Long term: 6 – 12 months:

  • Zimbra 9 – LDAP fixes and improvements.
Posted Jun 03, 2022 - 14:53 CAT

Resolved
Dear Clients,

The SYNAQ Cloud Mail service is restored.
We apologise once again for any inconvenience caused.

Sincerely,
SYNAQ Technical Team
Posted May 26, 2022 - 09:49 CAT
Monitoring
Dear Clients,

Our engineers have implemented a fix for the SYNAQ Cloud Mail incident and are monitoring the service stability.
Posted May 26, 2022 - 09:29 CAT
Update
Dear Clients,

Our engineers are still working on the resolution of the SYNAQ Cloud Mail Incident. This is being treated as a matter of urgency.

We will send our next update in 30 minutes and we are still on track for the ETA for resolution in 10 minutes.
Posted May 26, 2022 - 09:08 CAT
Identified
Dear Clients,

Our engineers have identified the SYNAQ Cloud Mail incident and are working on a resolution.
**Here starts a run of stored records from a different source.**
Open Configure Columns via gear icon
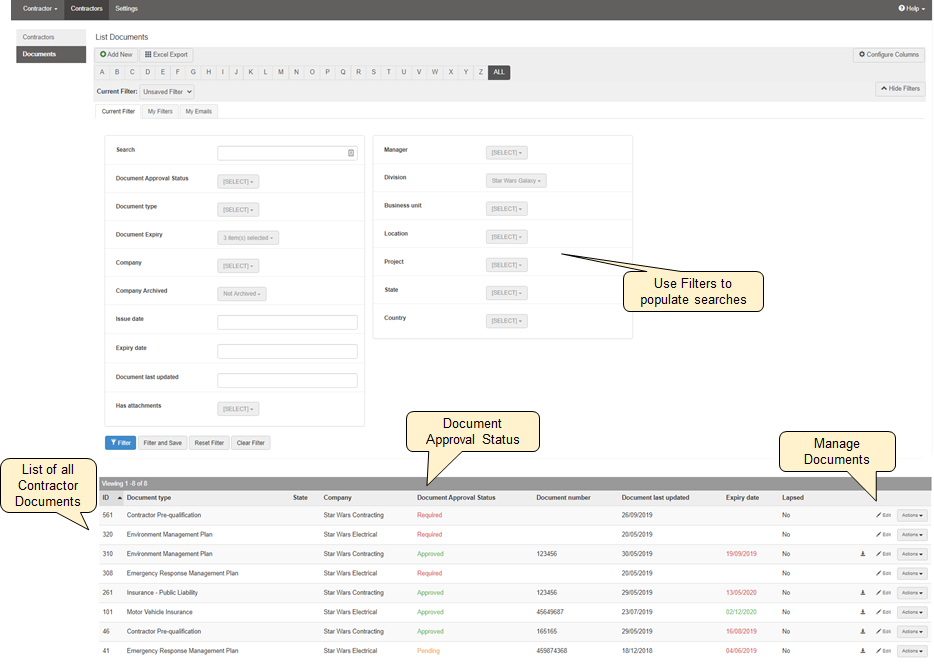Screen dimensions: 934x667 coord(862,55)
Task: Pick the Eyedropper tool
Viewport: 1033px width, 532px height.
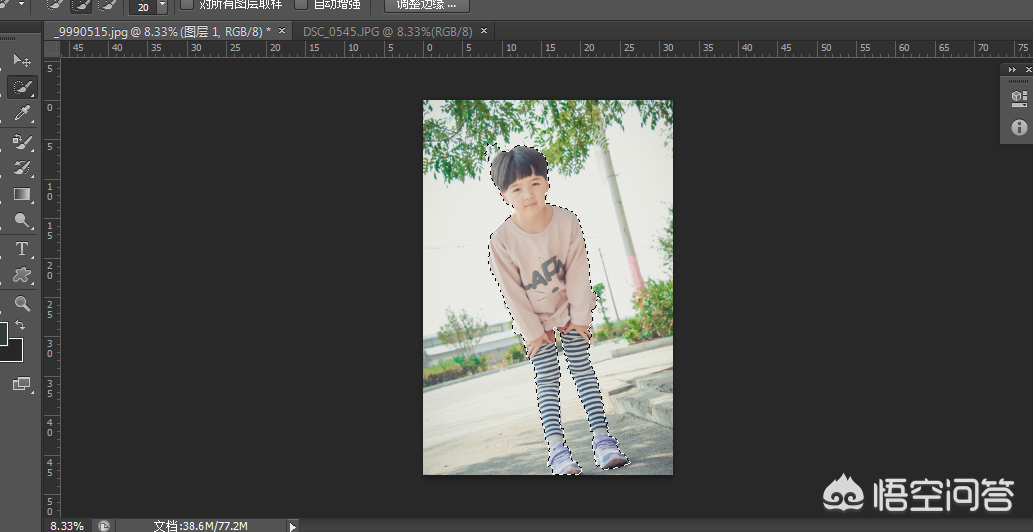Action: 21,114
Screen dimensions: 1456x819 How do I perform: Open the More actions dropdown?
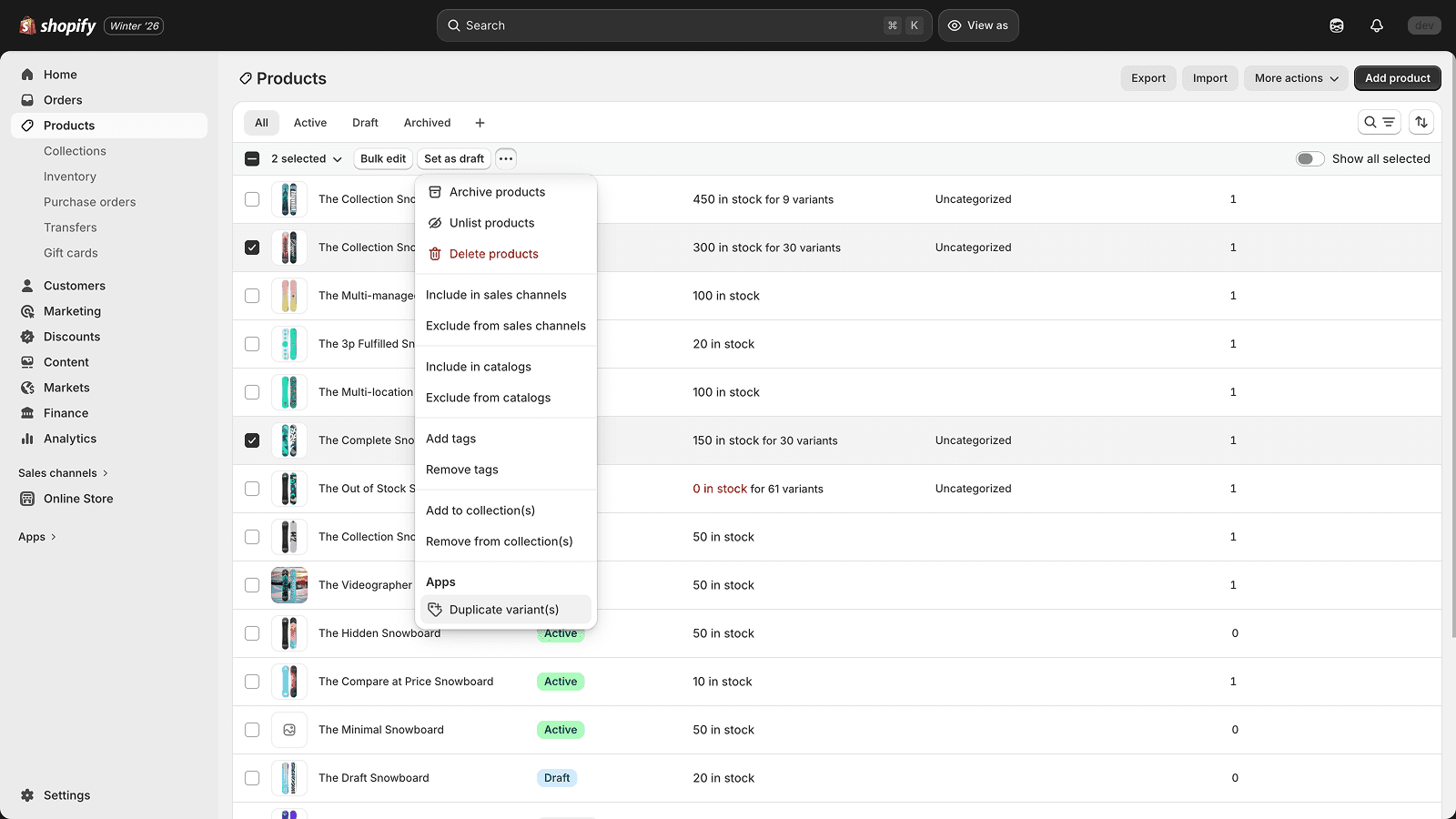point(1296,78)
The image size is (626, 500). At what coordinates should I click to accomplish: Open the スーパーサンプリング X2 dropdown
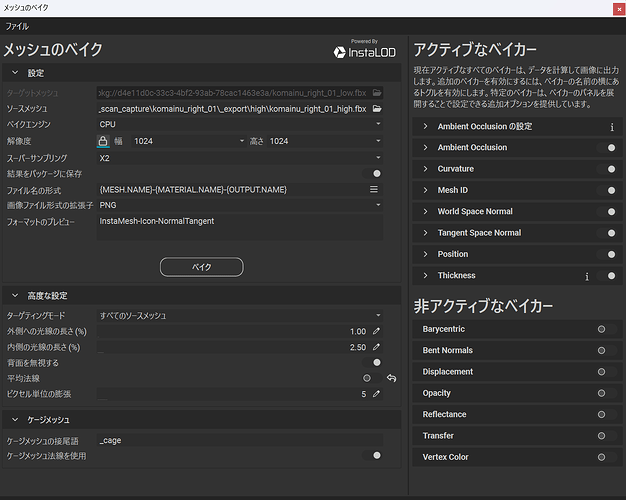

We will send our next update in 30 minutes and the ETA for resolution will be 45 minutes.
Posted May 26, 2022 - 08:39 CAT
Investigating
Dear SYNAQ Client,

We are experiencing an authentication issue on the SYNAQ Cloud Mail platform.

We apologise for this inconvenience. Our engineers are looking into the problem and should have us back to normal in the shortest time possible!

Sincerely,
SYNAQ Technical Team
Posted May 26, 2022 - 08:03 CAT
This incident affected: SYNAQ Cloud Mail.